Murs et murmures (2 et fin)

Ecrit par Anne Gosztola , le Lundi, 12 Septembre 2011. , dans Nouvelles, Ecriture, Chroniques Ecritures Dossiers, La Une CED

Yann regarda la main de Miroir qui amenait le briquet au bout de la gauloise. Il le regarda l’allumer, et ne dit rien. C’est alors qu’il le vit tel que les journaux l’avaient à l’époque décrit : dur et cynique, tendre pour l’apparence, rempli de gestes magnanimes, de ceux que magnifie l’histoire, claquant sa vie autant que son argent comme s’il n’avait eu besoin ni de l’un ni de l’autre et plantant ses crocs dans les femmes, pour mieux les dépecer. Un braqueur de banque au grand cœur, un torero de la finance, un bourreau de l’amour. En bref, le Miroir d’avant la déchéance.

Yann reçut le choc de pleine face. Ne s’y attendant pas il en fut profondément ébranlé. Ce qui l’amena à se poser la question, celle justement qu’il n’aurait jamais dû se poser. Etait-ce son père ? Ce père imaginaire dont, dans sa solitude, il avait si souvent caressé le nom, rêvé les traits, dessiné un caractère que ses actes cherchaient à embrasser. S’ensuivit le doute et l’espoir qui éclot dans les manques.
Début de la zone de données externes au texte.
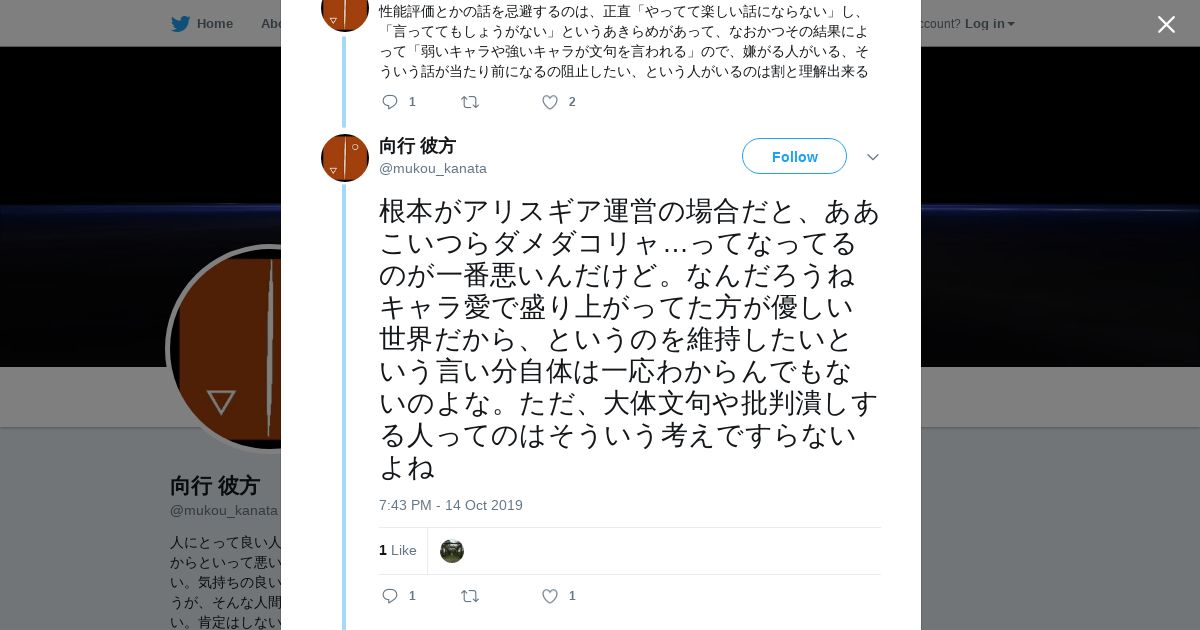Viewport: 1200px width, 630px height.
Task: Open tweet timestamp 7:43 PM link
Action: click(x=450, y=506)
Larve ténue couvée, nourrie par des possibles inventés.

A trop fixer Miroir, Yann commença à trouver dans les rictus de l’alcoolique les traces d’une ressemblance. Le son de la voix lui semblait soudain familier, commune la façon de balancer la main comme pour rythmer les mots, les mêmes oreilles courtes et recourbées sur le bout et ces doigts longs et fins qui tiraient sur la clope lui évoquaient les siens. L’espoir qui devient serpent, s’accapare toute la place, la mâchoire qui se referme, pénètrent les crochets et s’infiltre le venin mortel.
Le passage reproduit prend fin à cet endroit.